Given the scale we deal with in the industry, manual processors can’t find fraudsters alone. They’re too smart and they move too quickly, so you need to leverage tools to help you identify and rid your exchange, network or campaign of fraud.

As well as blocking ad fraud when we see it, we need to disincentivise those who commit fraud. Currently, the way we measure performance online is ineffective; the industry uses correlation-based models. Was the last touch associated with this conversion? If so, the publisher should get credit.

But just because I saw the ad last doesn’t mean it’s the cause of my conversion. David Hahn, our SVP Product explains why: “We need to move to causality as a performance indicator and not correlation. One of the things we work on with our buy-side clients is how to derive causality for these campaigns. If I’m being measured on last touch, I have an easy way to play the system. That is exactly how the fraudsters are winning.”

Take the example of three publishers on a campaign. Publisher one serves 100,000 impressions and it’s a direct premium publisher with almost no fraud on the campaign. Publisher two serves 500,000 impressions and half are fraudulent. Publisher three serves a million impressions and three quarters are fraudulent.

If you’re using last touch or last click attribution, chances are publisher three will wind up with some type of correlation-based conversion, because it is serving so many more ads, and a lot of those last touch values will be derived from some of the fraudulent impressions they’re serving. If you’re calculating attribution based on causality as opposed to correlation, any impressions served by publishers two and three that were fraudulent would be automatically eliminated from the possibility of converting.

**Supplied material**
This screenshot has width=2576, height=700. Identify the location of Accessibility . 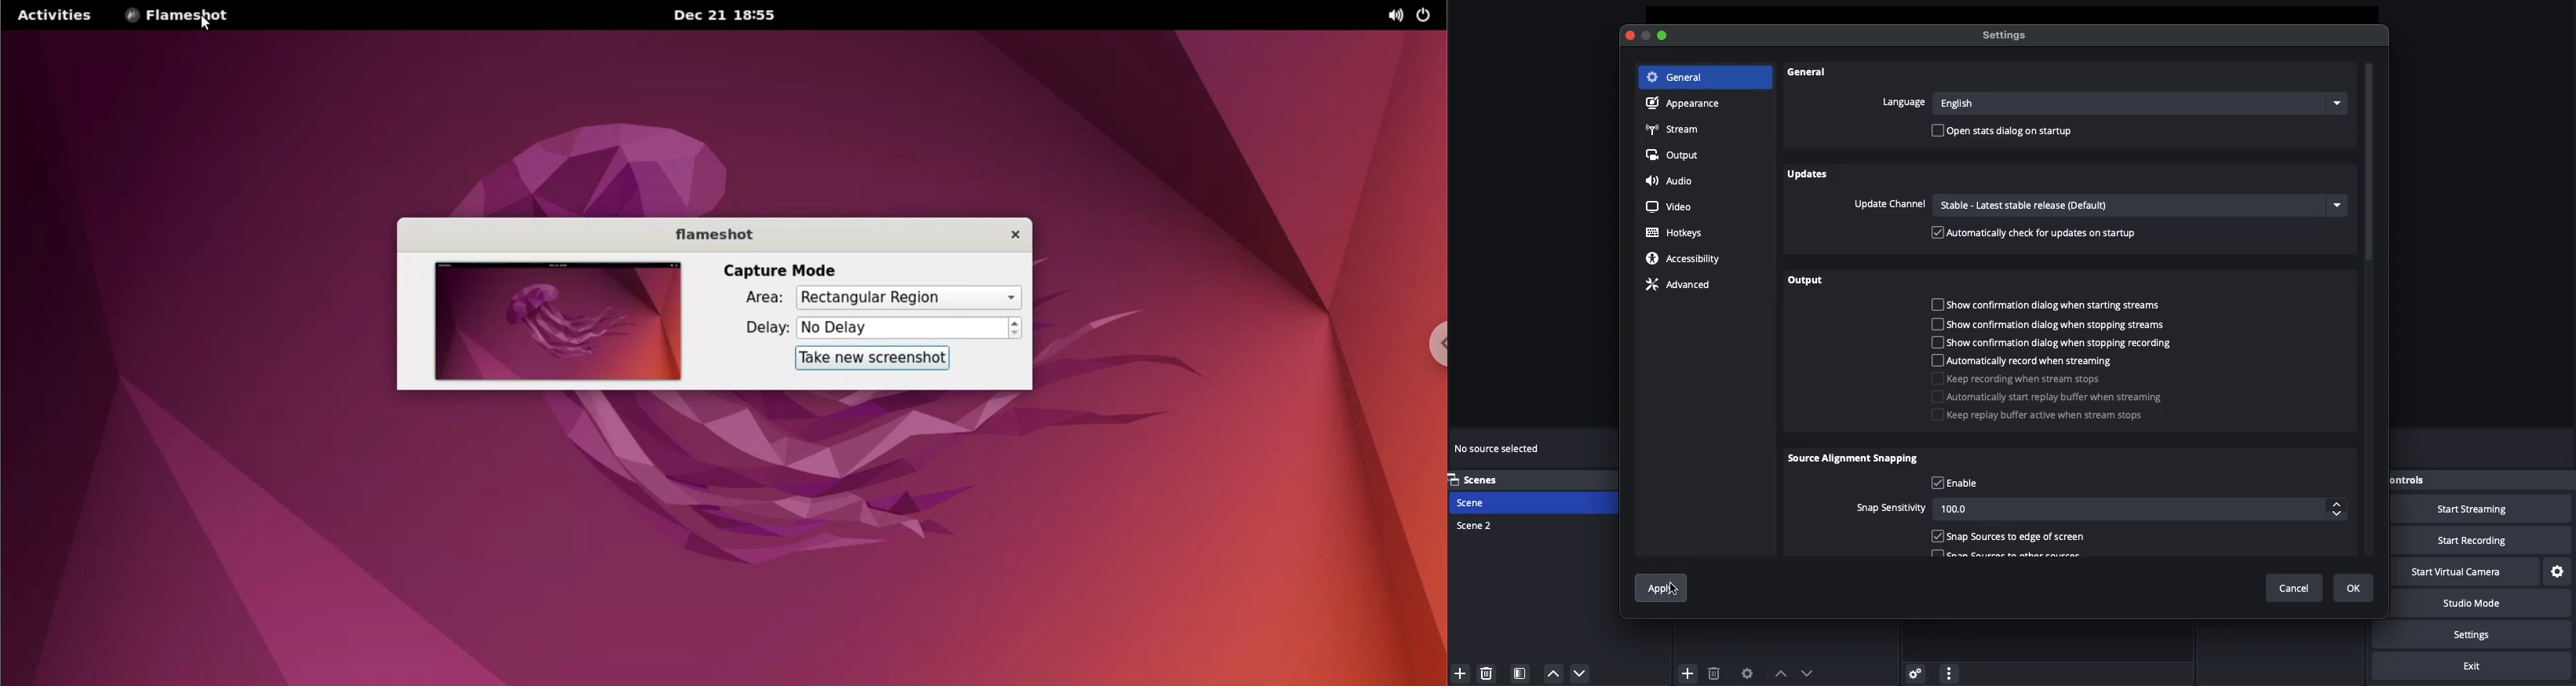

**Tasks and exercises**
1/ In the passage on ad fraud, how many impressions does publisher two serve, and what share of them is fraudulent?
2/ Write the next paragraph of the passage on ad fraud, picking up right after its final sentence.
The lines above stand apart from the passage on ad fraud.

**Responses in order**
1/ Publisher two serves 500,000 impressions, and half of them are fraudulent.

2/
Meaning publisher three would only have 250,000 impressions that could potentially count toward attribution, versus a million. Recently, we saw a DSP client of ours optimise around what they thought was a viewable impression. In fact, it was a viewable impression being served by a bot, which the DSP counted as valid. And the vendor they were using – not us – was measuring it as in-view and optimising around it.

However, it was fraud. The performance of the campaign never improved, but the DSP thought they were doing a good job optimising around viewability. They were really optimising around fraud. It’s clear that if you just look at correlation-based metrics, you’ll never derive true performance around a campaign, and we will never remove ad-fraud from our digital buys.